Segment Open

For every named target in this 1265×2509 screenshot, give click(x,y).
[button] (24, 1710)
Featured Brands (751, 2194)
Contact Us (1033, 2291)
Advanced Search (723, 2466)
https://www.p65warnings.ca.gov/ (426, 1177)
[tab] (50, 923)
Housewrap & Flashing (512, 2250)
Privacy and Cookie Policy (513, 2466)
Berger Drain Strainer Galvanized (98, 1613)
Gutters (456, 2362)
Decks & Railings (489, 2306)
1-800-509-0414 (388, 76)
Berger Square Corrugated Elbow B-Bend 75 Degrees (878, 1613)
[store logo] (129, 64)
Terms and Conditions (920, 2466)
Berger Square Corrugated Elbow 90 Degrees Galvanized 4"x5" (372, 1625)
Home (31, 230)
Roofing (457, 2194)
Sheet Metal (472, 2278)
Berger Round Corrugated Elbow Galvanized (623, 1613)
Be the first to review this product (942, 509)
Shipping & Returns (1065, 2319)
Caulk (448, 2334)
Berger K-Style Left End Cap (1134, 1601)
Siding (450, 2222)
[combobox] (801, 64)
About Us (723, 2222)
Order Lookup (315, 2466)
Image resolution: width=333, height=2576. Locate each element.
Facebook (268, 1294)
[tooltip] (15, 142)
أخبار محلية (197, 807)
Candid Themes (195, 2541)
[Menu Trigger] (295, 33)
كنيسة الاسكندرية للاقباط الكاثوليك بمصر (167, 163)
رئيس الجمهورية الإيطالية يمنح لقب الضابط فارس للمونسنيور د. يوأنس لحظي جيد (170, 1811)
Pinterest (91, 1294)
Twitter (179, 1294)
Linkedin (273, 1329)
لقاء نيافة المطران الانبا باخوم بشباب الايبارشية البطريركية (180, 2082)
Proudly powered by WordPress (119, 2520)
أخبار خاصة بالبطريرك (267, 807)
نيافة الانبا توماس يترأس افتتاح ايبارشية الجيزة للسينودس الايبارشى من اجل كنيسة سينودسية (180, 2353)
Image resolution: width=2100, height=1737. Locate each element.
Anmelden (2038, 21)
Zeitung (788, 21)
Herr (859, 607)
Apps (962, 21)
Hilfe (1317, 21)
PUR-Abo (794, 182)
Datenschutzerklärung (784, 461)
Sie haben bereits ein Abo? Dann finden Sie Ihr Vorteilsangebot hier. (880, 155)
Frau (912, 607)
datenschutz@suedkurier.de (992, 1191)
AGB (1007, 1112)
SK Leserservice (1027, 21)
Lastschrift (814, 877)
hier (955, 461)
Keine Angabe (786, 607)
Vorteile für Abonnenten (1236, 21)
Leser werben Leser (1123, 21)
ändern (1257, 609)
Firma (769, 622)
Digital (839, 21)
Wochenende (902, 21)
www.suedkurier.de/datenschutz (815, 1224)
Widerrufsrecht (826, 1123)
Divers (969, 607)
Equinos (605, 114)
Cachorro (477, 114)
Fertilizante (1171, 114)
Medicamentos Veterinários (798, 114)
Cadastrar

Segment Closed

REQUIRED ACTION: The lines above starting at the one that contains "[tooltip] (15, 142)" and ending at the one that contains "Linkedin (273, 1329)" must be transcribed exactly, and no other lines may appear.

RESPONSE AREA:
[tooltip] (15, 142)
أخبار محلية (197, 807)
Candid Themes (195, 2541)
[Menu Trigger] (295, 33)
كنيسة الاسكندرية للاقباط الكاثوليك بمصر (167, 163)
رئيس الجمهورية الإيطالية يمنح لقب الضابط فارس للمونسنيور د. يوأنس لحظي جيد (170, 1811)
Pinterest (91, 1294)
Twitter (179, 1294)
Linkedin (273, 1329)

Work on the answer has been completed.